Find the line containing "Instruction: Navigate to QuickBooks settings". Retype it and every line after it through the end of the entries, exactly as written, with nothing added.

(Records drawn from a dataset)
────────

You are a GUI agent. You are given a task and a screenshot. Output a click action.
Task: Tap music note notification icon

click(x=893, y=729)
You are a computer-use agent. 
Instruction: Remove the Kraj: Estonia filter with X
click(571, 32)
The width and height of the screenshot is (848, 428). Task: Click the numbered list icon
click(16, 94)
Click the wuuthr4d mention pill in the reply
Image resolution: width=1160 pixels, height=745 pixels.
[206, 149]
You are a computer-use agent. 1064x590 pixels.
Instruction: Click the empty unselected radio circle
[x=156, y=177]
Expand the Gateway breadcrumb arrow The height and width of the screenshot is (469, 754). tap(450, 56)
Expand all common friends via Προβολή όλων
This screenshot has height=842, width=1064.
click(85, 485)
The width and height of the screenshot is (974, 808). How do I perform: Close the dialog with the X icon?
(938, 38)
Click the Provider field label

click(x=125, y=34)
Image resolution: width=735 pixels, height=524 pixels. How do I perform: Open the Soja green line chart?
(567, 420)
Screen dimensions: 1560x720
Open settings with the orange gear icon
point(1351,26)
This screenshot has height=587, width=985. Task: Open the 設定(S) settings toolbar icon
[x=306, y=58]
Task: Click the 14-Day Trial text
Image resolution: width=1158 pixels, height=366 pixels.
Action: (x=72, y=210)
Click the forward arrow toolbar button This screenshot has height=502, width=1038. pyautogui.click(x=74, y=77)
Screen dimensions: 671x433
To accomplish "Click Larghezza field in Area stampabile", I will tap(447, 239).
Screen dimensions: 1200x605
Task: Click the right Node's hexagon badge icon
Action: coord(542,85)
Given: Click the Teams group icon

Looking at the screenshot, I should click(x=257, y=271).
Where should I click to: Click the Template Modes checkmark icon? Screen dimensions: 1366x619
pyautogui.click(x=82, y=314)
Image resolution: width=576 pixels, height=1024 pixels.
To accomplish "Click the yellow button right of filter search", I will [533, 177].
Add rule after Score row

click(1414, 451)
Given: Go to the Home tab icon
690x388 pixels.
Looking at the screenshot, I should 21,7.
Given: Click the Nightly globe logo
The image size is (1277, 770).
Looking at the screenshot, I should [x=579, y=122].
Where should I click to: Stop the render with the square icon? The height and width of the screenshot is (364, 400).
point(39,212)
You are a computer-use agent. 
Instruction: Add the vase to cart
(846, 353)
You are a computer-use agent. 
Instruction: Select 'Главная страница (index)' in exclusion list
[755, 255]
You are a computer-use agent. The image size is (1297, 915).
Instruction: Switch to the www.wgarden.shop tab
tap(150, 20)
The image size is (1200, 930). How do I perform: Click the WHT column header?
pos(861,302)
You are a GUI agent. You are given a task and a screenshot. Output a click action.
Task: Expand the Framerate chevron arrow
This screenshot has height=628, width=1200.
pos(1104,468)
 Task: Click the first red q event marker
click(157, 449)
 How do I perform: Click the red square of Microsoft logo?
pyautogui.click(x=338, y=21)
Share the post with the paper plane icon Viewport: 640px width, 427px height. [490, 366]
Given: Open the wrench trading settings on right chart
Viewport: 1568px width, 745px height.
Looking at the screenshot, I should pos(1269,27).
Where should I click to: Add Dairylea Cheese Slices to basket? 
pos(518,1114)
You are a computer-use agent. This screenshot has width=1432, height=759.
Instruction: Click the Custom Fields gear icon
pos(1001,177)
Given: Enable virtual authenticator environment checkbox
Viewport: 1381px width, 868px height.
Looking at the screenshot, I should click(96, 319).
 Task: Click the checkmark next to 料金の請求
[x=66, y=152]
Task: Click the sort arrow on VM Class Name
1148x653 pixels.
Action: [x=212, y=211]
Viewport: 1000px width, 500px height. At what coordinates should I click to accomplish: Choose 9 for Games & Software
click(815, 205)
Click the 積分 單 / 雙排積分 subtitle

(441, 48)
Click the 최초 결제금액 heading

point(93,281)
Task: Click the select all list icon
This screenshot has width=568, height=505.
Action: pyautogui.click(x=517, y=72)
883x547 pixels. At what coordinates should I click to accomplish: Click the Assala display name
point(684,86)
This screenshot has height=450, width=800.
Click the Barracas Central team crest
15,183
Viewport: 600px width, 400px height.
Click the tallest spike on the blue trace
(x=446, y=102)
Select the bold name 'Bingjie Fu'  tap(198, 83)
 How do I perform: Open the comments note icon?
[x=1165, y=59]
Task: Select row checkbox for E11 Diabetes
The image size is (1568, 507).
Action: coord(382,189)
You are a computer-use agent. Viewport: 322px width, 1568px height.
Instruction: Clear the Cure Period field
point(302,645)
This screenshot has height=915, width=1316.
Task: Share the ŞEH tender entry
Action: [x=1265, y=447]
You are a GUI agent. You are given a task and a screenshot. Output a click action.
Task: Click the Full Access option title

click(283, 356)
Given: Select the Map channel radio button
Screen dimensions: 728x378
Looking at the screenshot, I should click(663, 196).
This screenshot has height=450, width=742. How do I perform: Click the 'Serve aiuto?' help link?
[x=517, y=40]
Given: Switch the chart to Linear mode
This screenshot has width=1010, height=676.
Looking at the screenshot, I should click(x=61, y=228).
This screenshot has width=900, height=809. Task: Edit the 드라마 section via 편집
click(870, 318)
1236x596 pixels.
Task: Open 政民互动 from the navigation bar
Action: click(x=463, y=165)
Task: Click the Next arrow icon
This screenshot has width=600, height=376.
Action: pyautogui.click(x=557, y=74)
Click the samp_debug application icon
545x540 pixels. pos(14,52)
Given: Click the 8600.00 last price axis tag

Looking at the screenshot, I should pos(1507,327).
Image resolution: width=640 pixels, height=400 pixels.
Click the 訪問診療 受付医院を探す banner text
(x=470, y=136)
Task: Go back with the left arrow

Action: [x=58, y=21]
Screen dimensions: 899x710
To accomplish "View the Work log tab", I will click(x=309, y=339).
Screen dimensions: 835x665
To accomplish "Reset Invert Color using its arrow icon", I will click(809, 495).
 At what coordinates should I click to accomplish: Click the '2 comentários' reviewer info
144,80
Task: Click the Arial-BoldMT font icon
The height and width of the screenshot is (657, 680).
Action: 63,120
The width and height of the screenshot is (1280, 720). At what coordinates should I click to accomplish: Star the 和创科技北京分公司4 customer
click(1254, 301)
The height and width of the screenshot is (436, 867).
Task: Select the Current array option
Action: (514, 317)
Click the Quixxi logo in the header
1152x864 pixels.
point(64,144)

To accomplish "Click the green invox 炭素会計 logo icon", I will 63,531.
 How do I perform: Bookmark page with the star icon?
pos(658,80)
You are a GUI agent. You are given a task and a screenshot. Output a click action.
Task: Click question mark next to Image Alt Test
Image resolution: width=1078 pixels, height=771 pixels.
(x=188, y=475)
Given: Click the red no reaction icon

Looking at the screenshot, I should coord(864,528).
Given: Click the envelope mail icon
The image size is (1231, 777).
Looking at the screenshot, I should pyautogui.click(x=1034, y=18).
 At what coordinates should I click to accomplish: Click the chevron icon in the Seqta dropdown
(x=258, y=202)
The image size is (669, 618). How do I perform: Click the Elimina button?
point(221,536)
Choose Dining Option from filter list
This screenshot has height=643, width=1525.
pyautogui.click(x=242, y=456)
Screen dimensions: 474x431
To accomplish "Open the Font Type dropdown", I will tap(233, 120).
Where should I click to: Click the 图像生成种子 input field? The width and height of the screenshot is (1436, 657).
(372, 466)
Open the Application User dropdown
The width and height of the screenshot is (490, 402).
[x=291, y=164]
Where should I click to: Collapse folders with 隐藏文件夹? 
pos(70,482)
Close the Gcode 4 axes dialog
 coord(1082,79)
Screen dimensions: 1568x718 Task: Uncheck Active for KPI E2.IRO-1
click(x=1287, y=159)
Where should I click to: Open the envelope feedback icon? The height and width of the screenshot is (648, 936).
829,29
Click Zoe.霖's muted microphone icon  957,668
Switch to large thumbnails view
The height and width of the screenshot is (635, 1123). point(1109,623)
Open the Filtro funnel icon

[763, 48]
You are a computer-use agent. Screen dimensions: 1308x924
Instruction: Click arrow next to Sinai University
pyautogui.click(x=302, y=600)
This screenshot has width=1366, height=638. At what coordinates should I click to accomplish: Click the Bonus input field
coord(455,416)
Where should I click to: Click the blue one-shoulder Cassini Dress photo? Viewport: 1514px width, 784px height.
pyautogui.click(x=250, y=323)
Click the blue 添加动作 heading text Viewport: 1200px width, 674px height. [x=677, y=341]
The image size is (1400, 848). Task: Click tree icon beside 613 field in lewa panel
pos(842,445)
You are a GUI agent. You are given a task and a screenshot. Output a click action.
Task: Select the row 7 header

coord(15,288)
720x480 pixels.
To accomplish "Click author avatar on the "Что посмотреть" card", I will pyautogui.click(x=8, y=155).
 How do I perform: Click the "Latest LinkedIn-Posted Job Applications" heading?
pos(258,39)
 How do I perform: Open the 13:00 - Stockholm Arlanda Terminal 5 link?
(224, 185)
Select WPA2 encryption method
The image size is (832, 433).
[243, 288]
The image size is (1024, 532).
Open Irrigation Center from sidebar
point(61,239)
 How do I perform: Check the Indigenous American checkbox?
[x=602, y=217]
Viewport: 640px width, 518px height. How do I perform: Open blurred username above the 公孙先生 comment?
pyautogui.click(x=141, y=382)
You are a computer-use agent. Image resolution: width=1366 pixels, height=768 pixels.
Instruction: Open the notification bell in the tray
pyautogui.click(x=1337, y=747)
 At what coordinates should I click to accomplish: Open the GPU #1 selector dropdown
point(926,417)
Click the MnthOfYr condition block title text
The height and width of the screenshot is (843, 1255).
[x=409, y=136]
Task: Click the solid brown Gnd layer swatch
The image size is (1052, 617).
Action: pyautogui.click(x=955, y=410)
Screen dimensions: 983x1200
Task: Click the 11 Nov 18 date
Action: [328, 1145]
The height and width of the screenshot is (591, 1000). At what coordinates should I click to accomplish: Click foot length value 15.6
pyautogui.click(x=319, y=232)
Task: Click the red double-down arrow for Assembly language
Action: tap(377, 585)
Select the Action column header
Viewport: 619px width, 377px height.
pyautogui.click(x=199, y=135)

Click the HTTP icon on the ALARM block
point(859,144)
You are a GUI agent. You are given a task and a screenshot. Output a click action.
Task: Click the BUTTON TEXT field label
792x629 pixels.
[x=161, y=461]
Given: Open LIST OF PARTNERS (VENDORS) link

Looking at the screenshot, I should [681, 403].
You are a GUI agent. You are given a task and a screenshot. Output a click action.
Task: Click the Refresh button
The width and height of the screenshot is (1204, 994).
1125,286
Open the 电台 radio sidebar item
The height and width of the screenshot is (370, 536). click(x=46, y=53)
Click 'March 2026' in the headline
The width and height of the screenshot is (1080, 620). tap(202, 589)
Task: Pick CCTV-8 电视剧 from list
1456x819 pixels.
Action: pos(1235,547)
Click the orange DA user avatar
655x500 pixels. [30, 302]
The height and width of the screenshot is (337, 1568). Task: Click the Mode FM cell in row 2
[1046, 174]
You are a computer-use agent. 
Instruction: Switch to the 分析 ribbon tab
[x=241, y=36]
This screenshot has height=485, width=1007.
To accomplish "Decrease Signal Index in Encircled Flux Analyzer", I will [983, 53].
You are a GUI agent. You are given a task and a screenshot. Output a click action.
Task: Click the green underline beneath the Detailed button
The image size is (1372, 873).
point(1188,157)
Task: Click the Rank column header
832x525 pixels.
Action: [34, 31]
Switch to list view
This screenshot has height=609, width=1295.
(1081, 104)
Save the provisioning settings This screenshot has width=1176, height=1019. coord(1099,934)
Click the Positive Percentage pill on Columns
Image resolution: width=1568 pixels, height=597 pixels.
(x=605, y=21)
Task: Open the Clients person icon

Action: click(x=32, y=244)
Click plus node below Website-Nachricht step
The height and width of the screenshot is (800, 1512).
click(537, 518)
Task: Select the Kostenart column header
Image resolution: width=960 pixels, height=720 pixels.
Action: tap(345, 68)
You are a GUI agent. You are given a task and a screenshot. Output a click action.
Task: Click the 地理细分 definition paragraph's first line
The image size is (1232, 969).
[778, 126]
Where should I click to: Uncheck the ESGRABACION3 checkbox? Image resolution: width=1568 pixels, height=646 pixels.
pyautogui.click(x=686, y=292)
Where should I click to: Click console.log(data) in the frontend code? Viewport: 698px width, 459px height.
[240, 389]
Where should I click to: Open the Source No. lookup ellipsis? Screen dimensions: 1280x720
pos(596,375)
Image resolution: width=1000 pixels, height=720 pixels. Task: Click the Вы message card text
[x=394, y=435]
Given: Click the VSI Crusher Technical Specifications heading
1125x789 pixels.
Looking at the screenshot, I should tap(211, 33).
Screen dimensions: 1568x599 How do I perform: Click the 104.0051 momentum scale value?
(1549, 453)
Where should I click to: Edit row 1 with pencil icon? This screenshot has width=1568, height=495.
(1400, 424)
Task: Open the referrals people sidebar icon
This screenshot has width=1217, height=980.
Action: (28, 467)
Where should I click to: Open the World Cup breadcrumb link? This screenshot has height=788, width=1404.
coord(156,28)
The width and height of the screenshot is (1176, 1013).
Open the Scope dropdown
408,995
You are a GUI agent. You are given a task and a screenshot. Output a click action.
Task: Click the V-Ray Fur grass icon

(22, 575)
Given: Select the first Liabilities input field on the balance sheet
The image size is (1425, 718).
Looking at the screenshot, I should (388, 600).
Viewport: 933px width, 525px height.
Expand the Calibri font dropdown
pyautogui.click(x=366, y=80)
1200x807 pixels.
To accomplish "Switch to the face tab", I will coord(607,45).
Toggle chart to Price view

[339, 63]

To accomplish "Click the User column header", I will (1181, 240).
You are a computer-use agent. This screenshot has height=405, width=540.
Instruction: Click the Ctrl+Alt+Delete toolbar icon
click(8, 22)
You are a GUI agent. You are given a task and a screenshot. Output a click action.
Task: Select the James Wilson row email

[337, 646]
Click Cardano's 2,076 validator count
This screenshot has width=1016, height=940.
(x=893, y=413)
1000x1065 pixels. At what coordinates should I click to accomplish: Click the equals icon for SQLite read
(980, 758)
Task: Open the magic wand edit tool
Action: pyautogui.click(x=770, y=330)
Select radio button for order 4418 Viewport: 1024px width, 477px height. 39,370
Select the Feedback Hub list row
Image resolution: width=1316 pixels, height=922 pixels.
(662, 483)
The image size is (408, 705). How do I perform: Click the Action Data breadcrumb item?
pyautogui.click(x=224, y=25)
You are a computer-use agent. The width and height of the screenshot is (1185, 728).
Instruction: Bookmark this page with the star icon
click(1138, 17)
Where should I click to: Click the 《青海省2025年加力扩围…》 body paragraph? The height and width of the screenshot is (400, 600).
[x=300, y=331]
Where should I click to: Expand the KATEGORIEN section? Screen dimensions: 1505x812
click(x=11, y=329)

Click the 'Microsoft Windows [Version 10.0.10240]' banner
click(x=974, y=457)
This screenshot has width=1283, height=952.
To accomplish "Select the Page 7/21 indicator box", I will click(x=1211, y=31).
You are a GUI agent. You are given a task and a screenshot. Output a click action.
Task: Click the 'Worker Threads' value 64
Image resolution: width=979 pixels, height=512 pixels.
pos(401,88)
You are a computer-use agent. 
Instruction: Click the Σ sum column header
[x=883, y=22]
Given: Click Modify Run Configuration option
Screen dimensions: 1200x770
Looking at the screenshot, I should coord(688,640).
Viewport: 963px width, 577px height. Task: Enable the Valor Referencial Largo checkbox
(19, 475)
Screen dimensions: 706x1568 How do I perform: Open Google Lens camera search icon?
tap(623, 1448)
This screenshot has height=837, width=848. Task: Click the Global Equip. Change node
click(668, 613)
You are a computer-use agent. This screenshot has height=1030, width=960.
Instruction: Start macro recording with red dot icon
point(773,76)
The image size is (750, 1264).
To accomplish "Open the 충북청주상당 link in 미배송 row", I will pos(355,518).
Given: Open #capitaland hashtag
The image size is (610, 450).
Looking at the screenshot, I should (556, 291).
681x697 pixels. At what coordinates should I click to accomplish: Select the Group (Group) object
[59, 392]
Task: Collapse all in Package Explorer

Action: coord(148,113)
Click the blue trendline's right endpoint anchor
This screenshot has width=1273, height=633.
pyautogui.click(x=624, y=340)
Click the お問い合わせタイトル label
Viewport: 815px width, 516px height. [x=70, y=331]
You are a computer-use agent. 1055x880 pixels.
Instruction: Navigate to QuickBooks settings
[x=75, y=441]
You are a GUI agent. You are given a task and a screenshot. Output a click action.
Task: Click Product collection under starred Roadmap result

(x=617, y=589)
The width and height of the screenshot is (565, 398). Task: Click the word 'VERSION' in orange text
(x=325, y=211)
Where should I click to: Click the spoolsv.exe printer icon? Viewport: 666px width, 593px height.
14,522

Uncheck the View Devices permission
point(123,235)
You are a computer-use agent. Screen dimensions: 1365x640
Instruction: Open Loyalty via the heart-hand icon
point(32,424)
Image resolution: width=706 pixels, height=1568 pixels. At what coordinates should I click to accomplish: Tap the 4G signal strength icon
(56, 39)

────────

# Response for this exercise
Instruction: Navigate to QuickBooks settings
[x=75, y=441]
You are a GUI agent. You are given a task and a screenshot. Output a click action.
Task: Click Product collection under starred Roadmap result

(x=617, y=589)
The width and height of the screenshot is (565, 398). Task: Click the word 'VERSION' in orange text
(x=325, y=211)
Where should I click to: Click the spoolsv.exe printer icon? Viewport: 666px width, 593px height.
14,522

Uncheck the View Devices permission
point(123,235)
You are a computer-use agent. Screen dimensions: 1365x640
Instruction: Open Loyalty via the heart-hand icon
point(32,424)
Image resolution: width=706 pixels, height=1568 pixels. At what coordinates should I click to accomplish: Tap the 4G signal strength icon
(56, 39)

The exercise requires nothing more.